Rendez-vous à 15h10 au parking Est de la Citadelle, près du char Martin. Je suis en avance, le temps est froid et venteux, de gros nuages noirs défilent à toute allure dans le ciel clair. Bien, le spectacle sera perturbé, changeant, je craignais d’avoir un horizon bouché. Quelques promeneurs emmitouflés, chiens en laisse.
Mon accompagnateur arrive, c’est Laurent, un ami de Josiane. Nous montons ensemble au château, lui, sans peine, il est entrainé, à venir chaque jour à pied du CCN. La grille, le souterrain, la cour, il ouvre la salle voûtée dévolue aux veilleurs, puis va s’assurer de la sécurité. Je reste au chaud.

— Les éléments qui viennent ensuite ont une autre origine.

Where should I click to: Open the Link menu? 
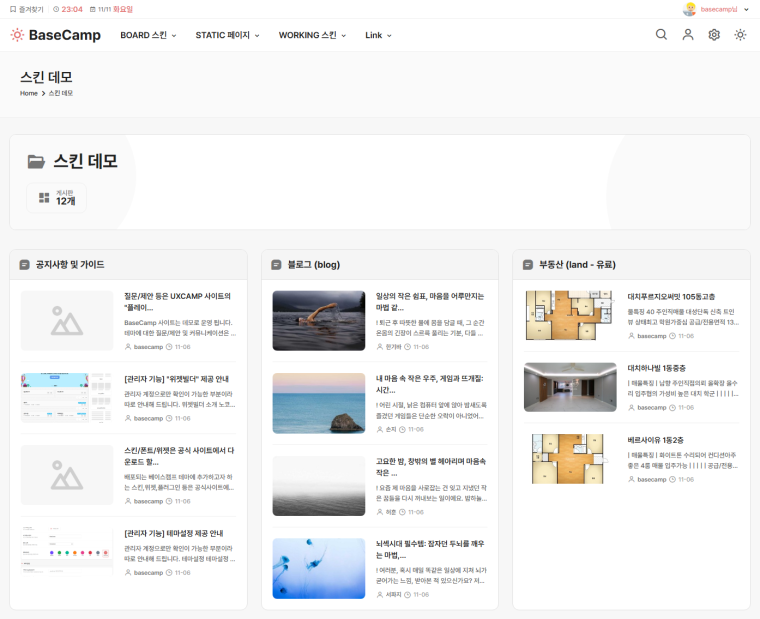pos(377,35)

Jolie vue sur l’arrière de la citadelle, talus ras, encore verts, corbeaux luttant contre le vent. Les fossés, les casemates, plus loin, l’autoroute, et le viaduc du TGV, ligne blanche bien nette dans la grisaille.
15h 40. Nous sortons, et montons sur la terrasse, les rafales redoublent de force. L’ « objet » est devant moi, petite guérite de bois, fragile, aérienne, trônant au-dessus d’un escalier digne d’un échafaud. La 22 ème fenêtre. Laurent m’ouvre la porte, puis s’en va. Je suis seule. Surtout, bien noter toutes mes impressions. L’espace restreint et sobre : un rectangle de 1, 50 m sur trois, vitré aux deux extrémités. Dommage, pas de vue à 360°, la Miotte et la terrasse sont cachées, le cinéma des quais aussi. L’intérieur est tempéré, 15°, sensation de chaleur, à l’abri du vent qui hurle dehors. L’odeur du bois, prégnante, agréable. Confort austère : un tabouret. La lumière naturelle est douce. Et la vue sur Belfort sublime.
Exercice difficile pour moi, qui ne suis pas une visuelle. Regarder, observer, sans laisser mon esprit divaguer.
L’harmonie de la ville, son unité, est frappante. Toits pointus sombres, bâtiments austères, imposants, égayés par des façades colorées, des parements de grès. Innombrables fenêtres alignées géométriquement, répondant dans une amusante symétrie aux automobiles rangées sur les parkings. Nombreux espaces verts, les fortifications d’abord, vertes et roses, puis les jardins publics déserts, les bosquets dépouillés, plus loin, l’étang des Forges, l’Espérance, la Savoureuse, enfin les banlieues et leurs immeubles, les collines aux forêts sombres, le Mont, le Salbert. Et l’entourage bienveillant de montagnes, croupes roussâtres des Vosges au Nord, plateaux gris du Jura au Sud.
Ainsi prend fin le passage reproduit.